This is a long rant, you have been warned.
I had a very long chat with Seaghan Moriarty of Digilogue on Friday about technology in Schools or rather the complete lack of it. I was coming at this issue with my IrelandOffline hat on and the fact that 60% of schools are getting “broadband” using a satellite dish. The connection is a 512k connection when the minimum dsl connection these days is 1mb. Broadband for boats, for schools. Imagine whole schools are powered with a connection many of us started our broadband lives with. The conversation quickly turned to deeper matters like the fact there are probably more Tesco freebie computers than Government sponsored computers in classrooms and the fact many of the computers are those old Gateway 2000 computers and still run Windows 95. What’s worse again is that most teachers are not skilled in ICT and so don’t know how to look after the computers in the schools. There is no tech support for schools either so each school must fend for themselves.
The bigger issue again though is that there is no proper curriculum for technology in the classroom. Seaghan said education seems to be one of the few areas where nothing has changed in 200 years. Take someone from the 1800s and put them in a class room of today and would they notice they have traveled 200 years into the future? Blackboard, teacher droning on, kids sitting, reading books and looking bored. The same would rarely hold for any other part of our culture. No other industry apart from maybe knitting jumpers has changed. What does this say about education in this country?
People might say that we’ve done very well with the traditional model of education. This is true, we have done, but technology now makes it possible to stimulate the brains in more ways and has been shown the more stimulated a brain, the better chance of educating someone. I find it hard in this day and age that lessons in the classroom are not enriched with video examples or web examples and that kids still need to lug books into school. It’s upsetting that the question part of education is not exercised and I mean the kids questioning, not the teachers trying to catch out the kids. We learn most when exercising our curiosity. Teachers should be finding ways of getting their students passionate and interested in various areas. They should be giving them the basics and then let the kids branch off and discover their own information. Teachers and students should have a pilot and co-pilot relationship. Pilots teaching their co-pilots the basic and once to a specific point in the journey they have the co-pilot take control and choose their destination. From then on in the teacher just gives guidance but the co-pilot has the control.
One of the key skills in the future is not going to be retaining information, but how to find information, how to filter it to be relevant and then how to combine it with existing knowledge and present it. Where’s that being taught in schools? It’s an extra curricular activity which to me is just madness. Why the concern though about a better form of education? Because there are dozens upon dozens of countries who have already seen the future and have made the necessary changes to be a strong force in the future global economies. These countries are going to be producing super-educated kids.
We are losing out in agriculture and manufacturing already and those other companies we are currently attracting will have no issue moving on to another country if they are cheaper and they offer a more skilled workforce. It is only a matter of time before this happens. The free third level education has allowed us to attract more international companies to this country as our workforce is currently valuable to them but these skilled graduates need more and more skills to keep the inward flow going. If primary and secondary schools are not future-proofing the kids then there will be even more pressure on third-level institutes to provide these skills. However these colleges will be trying to cram these skills into a 3-4 year period when graduates in other countries will have 10-15 years experience with these.
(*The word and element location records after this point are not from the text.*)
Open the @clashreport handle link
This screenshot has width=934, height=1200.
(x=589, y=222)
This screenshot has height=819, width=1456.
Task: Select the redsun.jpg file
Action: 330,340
We’re going to lose.
It seems madness in a way that the group I’m in (IrelandOffline) can make a national issue out of broadband and that we can get so much coverage on radio, TV, and print and yet something that’s massively more important does not get weekly attention. Broadband is important, don’t get me wrong and is crucial to the knowledge economy pipedream but education is ten times more important.
It’s annoying for me that until the chat with Seaghan and additional research I was not aware of the extent of this problem. I don’t think my head was in the sand either. The Government has failed us, as have the opposition for failing to make a huge issue out of this. Others have failed too including teachers and parents and those who have noticed the issue and failed to kick and scream. This isn’t about blame though, it’s about action.
So what would I do? I’d set up a group and have cross-section of all the stakeholders in it. It should be an umbrella group comprised of other groups such as teacher organisations, chambers of commerce type groups, student groups, academic groups, other organisations such as IrelandOffline. They should meet and agree on what needs to be done. Maybe create a plan and then share and pool resources to make this a greater issue. example: IrelandOffline campaigns for broadband but we could easily push how important it is for education. We could help write a document on why broadband for schools is currently failing and what is actually needed. A lot of these organisations need people to point to the clothing that the emperor wears.
I’d field candiates in the election in every single area where the Government are weak and where a change of power could happen. I’d do the same for all the shaky seats by the opposition parties. This is a cross party issue and every party needs to take notice. This should not be an empty threat. Do it and become the king makers. Areas that contain colleges could make a significant impact. Cork South Central where John Dennehy won by less than 20 votes is the perfect example.
Some might say I’m probably not seeing the “big picture” and there are other areas like social welfare and health to be considered too. Go create groups for them too. Education would get me going more than anything else, not that I haven’t opinions on those areas. I’d very much welcome other opinions on education and what is working and what is not and suggestions on how change can be brought about.